Task requirements: The word "calendar" occurs in some lines of the data. Return each such line.

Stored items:
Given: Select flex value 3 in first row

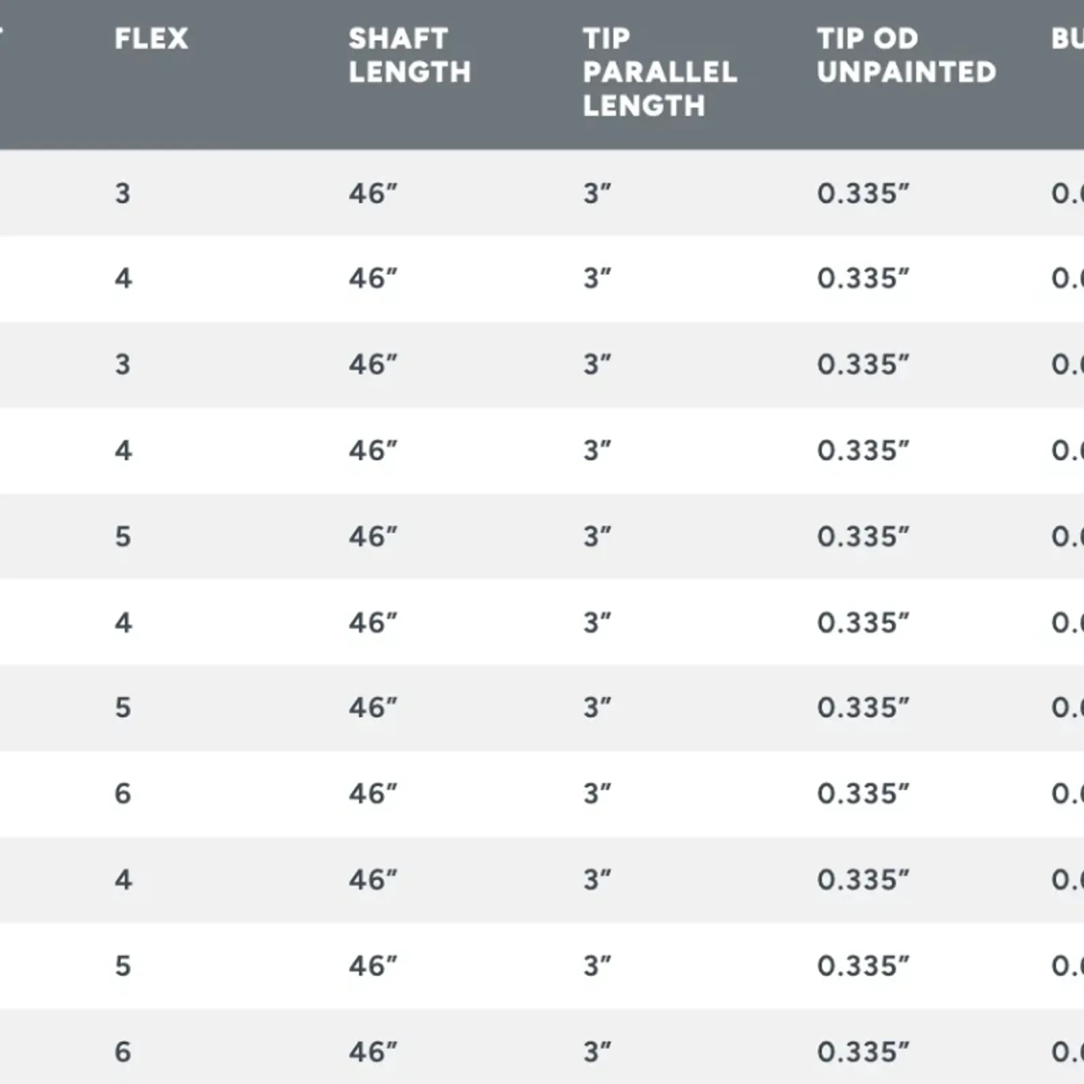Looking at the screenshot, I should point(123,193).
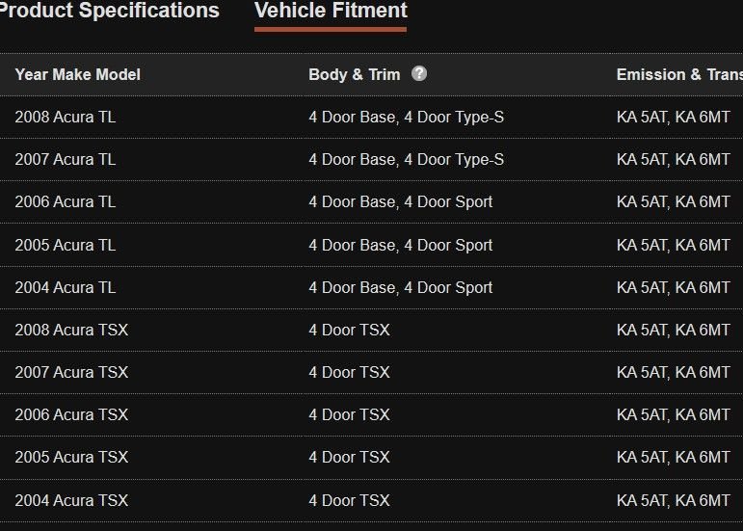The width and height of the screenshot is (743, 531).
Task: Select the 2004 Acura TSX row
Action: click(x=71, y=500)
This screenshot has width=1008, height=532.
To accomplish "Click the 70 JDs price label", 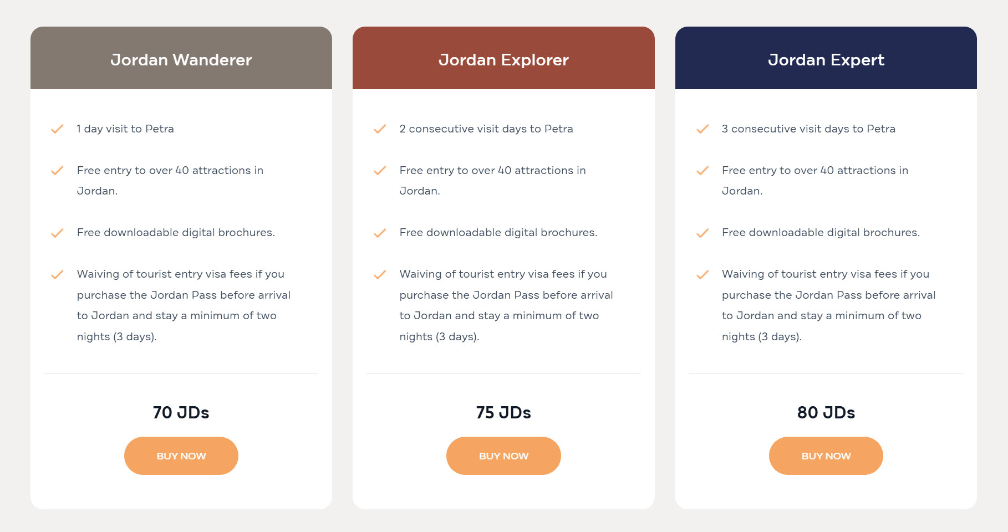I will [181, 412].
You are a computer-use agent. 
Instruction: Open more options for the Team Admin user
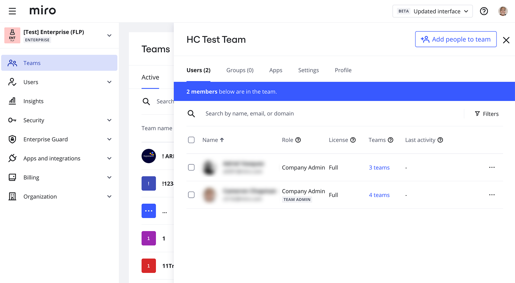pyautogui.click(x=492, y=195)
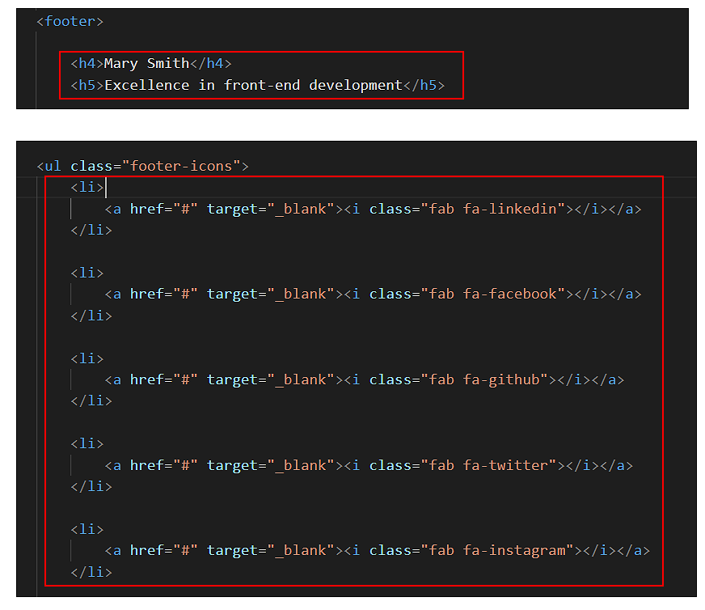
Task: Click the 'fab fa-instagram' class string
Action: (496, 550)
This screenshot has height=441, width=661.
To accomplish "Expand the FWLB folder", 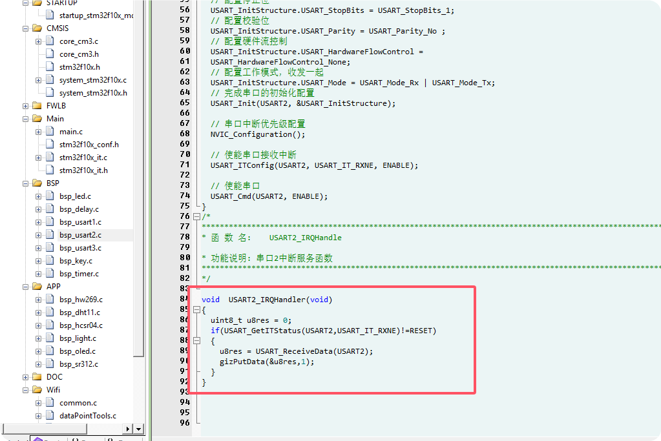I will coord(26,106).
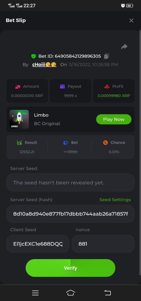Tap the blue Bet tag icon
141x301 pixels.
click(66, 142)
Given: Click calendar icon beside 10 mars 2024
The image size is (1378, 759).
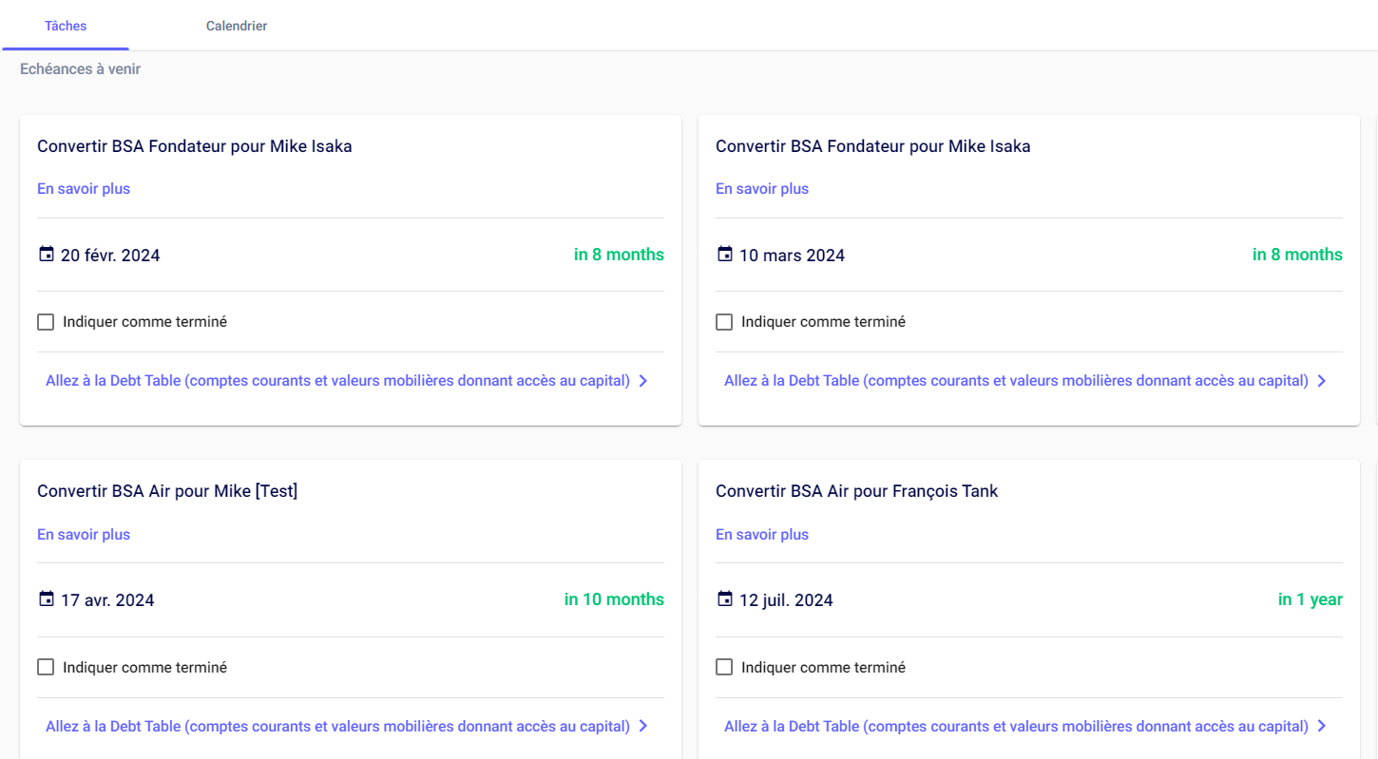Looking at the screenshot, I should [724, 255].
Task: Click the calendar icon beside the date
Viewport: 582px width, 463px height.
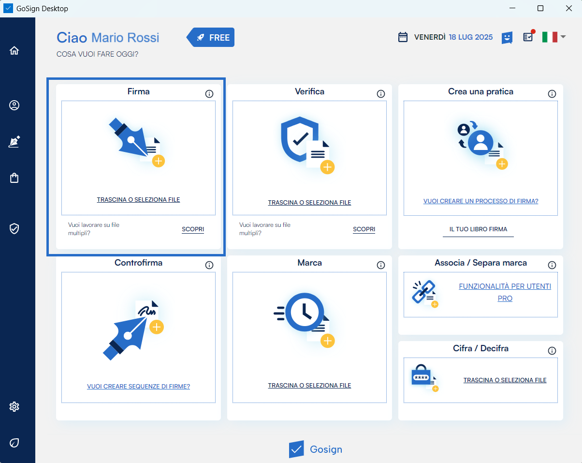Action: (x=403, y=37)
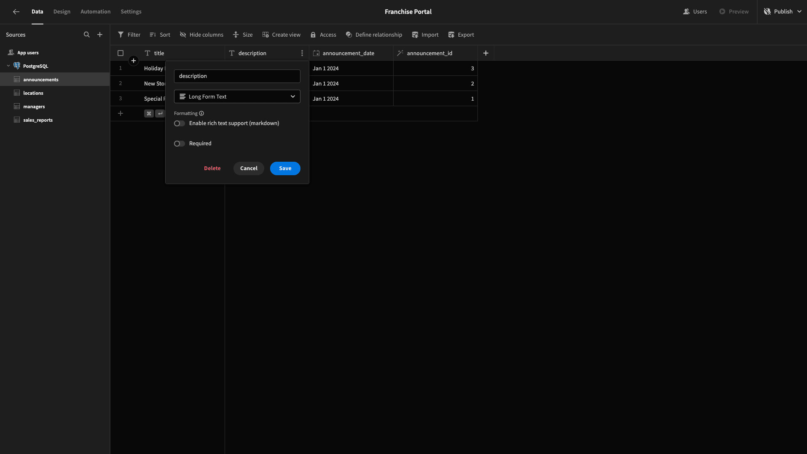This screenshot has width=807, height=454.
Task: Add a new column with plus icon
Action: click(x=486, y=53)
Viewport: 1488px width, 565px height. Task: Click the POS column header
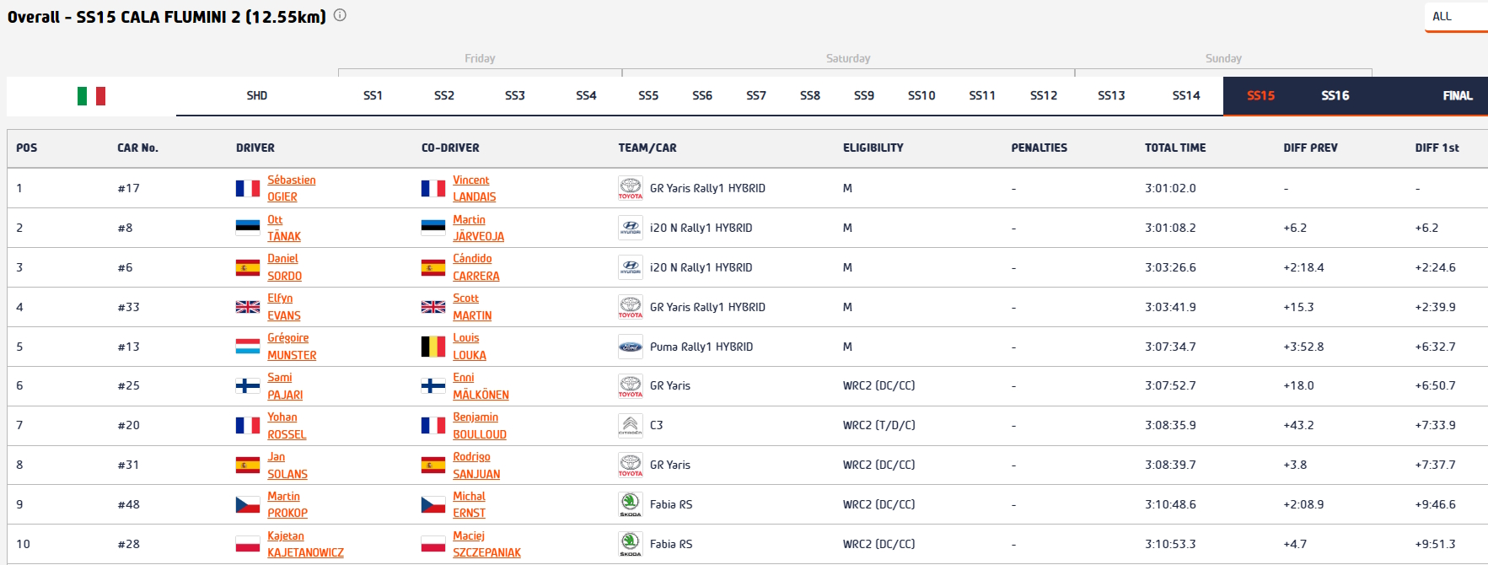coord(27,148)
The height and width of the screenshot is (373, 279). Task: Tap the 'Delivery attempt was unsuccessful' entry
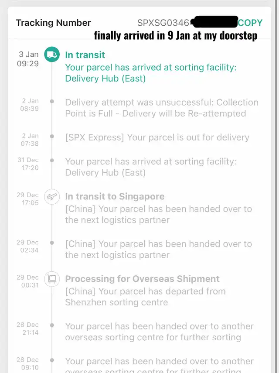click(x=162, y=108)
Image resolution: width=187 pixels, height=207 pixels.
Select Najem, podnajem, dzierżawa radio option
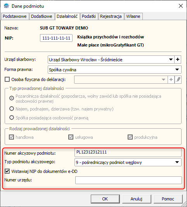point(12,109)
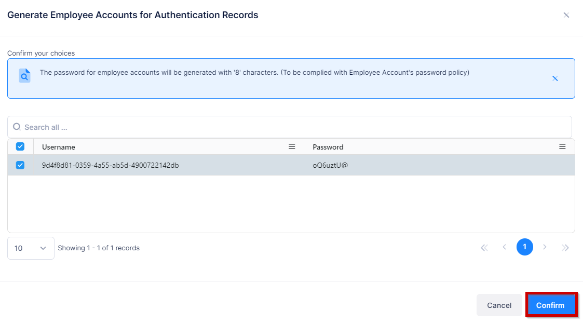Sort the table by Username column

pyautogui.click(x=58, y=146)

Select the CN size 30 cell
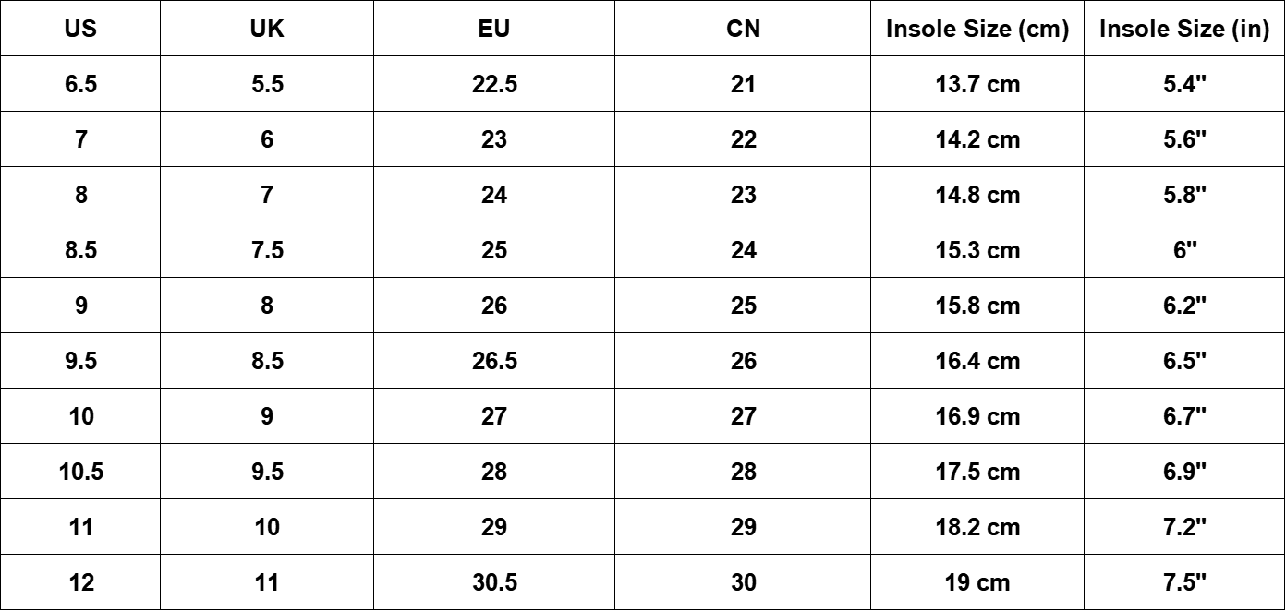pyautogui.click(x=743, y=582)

Final answer:
Given: Click calendar icon beside 10 mars 2024
Task: Click the calendar icon beside the date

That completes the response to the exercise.